▸ Written tasks
[1] Answer these from the Hippolytus passage below, one per line:
(a) Where was Hippolytus probably born?
(b) Photius calls Hippolytus a disciple of whom?
(c) In the quoted words, what does the person coming up from baptism come as, above all?
[2] Write out the stretch of the Hippolytus passage below from "From Saint Hippolytus" through "of the dead….", swapping "disciple" for "follower".
[3] Does the Hippolytus passage below support each statement? Answer yes or no, and quote the words that decide it.
(a) Hippolytus lived in the fourth century.
(b) The person who goes into the waters of rebirth with faith renounces the devil.
(c) Photius writes about Hippolytus in his Bibliotheca.

Wednesday, January 06, 2010

Christmas Texts on Jesus Christ and the Divinization of Man

The Christology and Christian Anthropology of Some Early Fathers

From Saint Hippolytus of Rome (c. 170-c. 236): one of the most prolific writers of the early Church. Hippolytus was born during the second half of the 2nd century, probably in Rome. Photius describes him in his Bibliotheca (cod. 121) as a disciple of Irenaeus, who was said to be a disciple of Polycarp who was a disciple of St. John. In a word, we have below here a very early text:

“The Father of immortality sent his immortal Son and Word into the world; he came to us men to cleanse us with water and the Spirit. To give us a new birth that would make our bodies and souls immortal, he breathed into us the spirit of life and armed us with incorruptibility. Now if we become immortal, we shall also be divine; and if we become divine after rebirth in baptism through water and the Holy Spirit, we shall also be coheirs with Christ after the resurrection of the dead….

“Whoever goes down into these waters of rebirth with faith renounces the devil and pledges himself to Christ. He repudiates the enemy and confesses that Christ is God, throws off his servitude, and is raised to filial status. He comes up from baptism resplendent as the sun, radiant in his purity, but above all, he comes as a son of God and a coheir with Christ.”

▸ Dataset content
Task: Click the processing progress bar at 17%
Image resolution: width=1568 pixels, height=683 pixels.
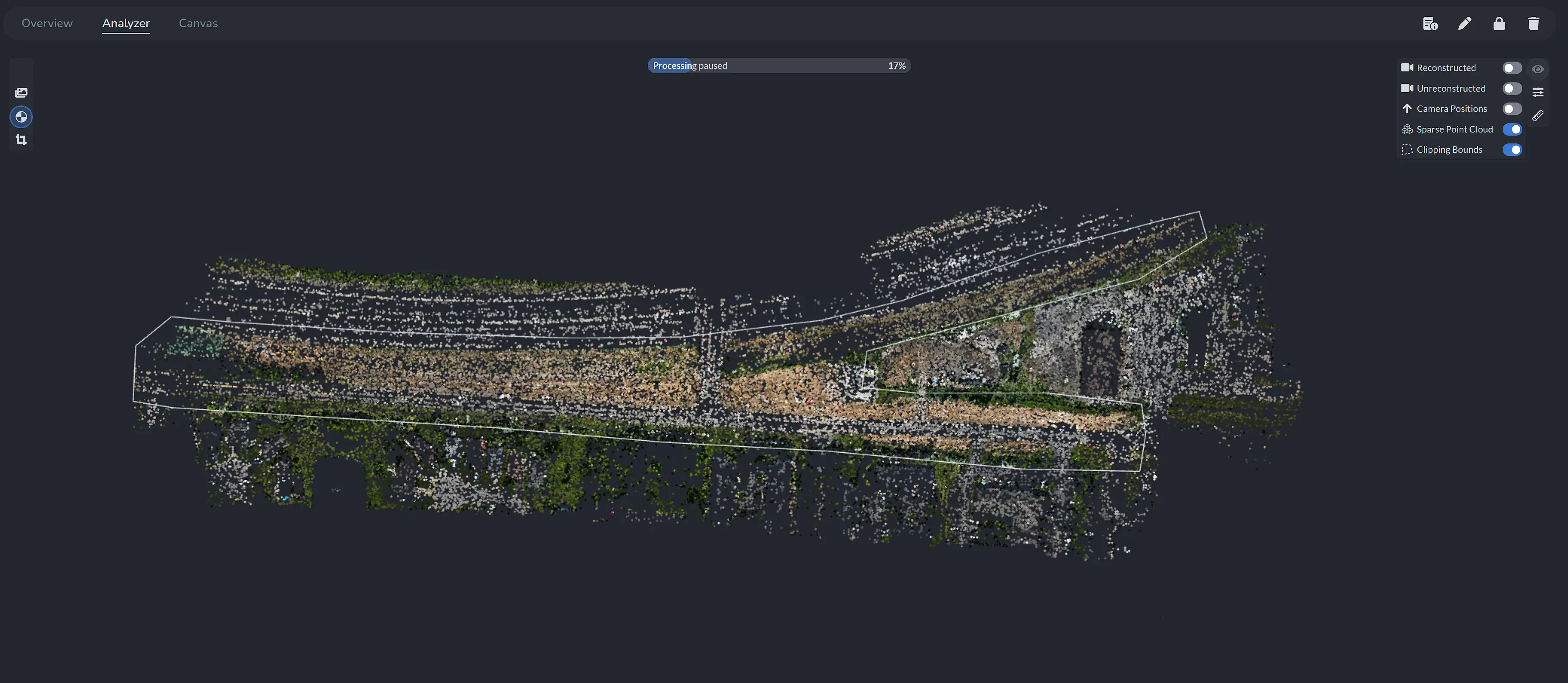Action: (x=779, y=65)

▸ Worked solutions
[1]
(a) Rome
(b) Irenaeus
(c) A son of God and a coheir with Christ

[2]
From Saint Hippolytus of Rome (c. 170-c. 236): one of the most prolific writers of the early Church. Hippolytus was born during the second half of the 2nd century, probably in Rome. Photius describes him in his Bibliotheca (cod. 121) as a follower of Irenaeus, who was said to be a follower of Polycarp who was a follower of St. John. In a word, we have below here a very early text:

“The Father of immortality sent his immortal Son and Word into the world; he came to us men to cleanse us with water and the Spirit. To give us a new birth that would make our bodies and souls immortal, he breathed into us the spirit of life and armed us with incorruptibility. Now if we become immortal, we shall also be divine; and if we become divine after rebirth in baptism through water and the Holy Spirit, we shall also be coheirs with Christ after the resurrection of the dead….

[3]
(a) No: "Saint Hippolytus of Rome (c. 170-c. 236)"
(b) Yes: "renounces the devil and pledges himself to Christ"
(c) Yes: "Photius describes him in his Bibliotheca (cod. 121) as a disciple of Irenaeus"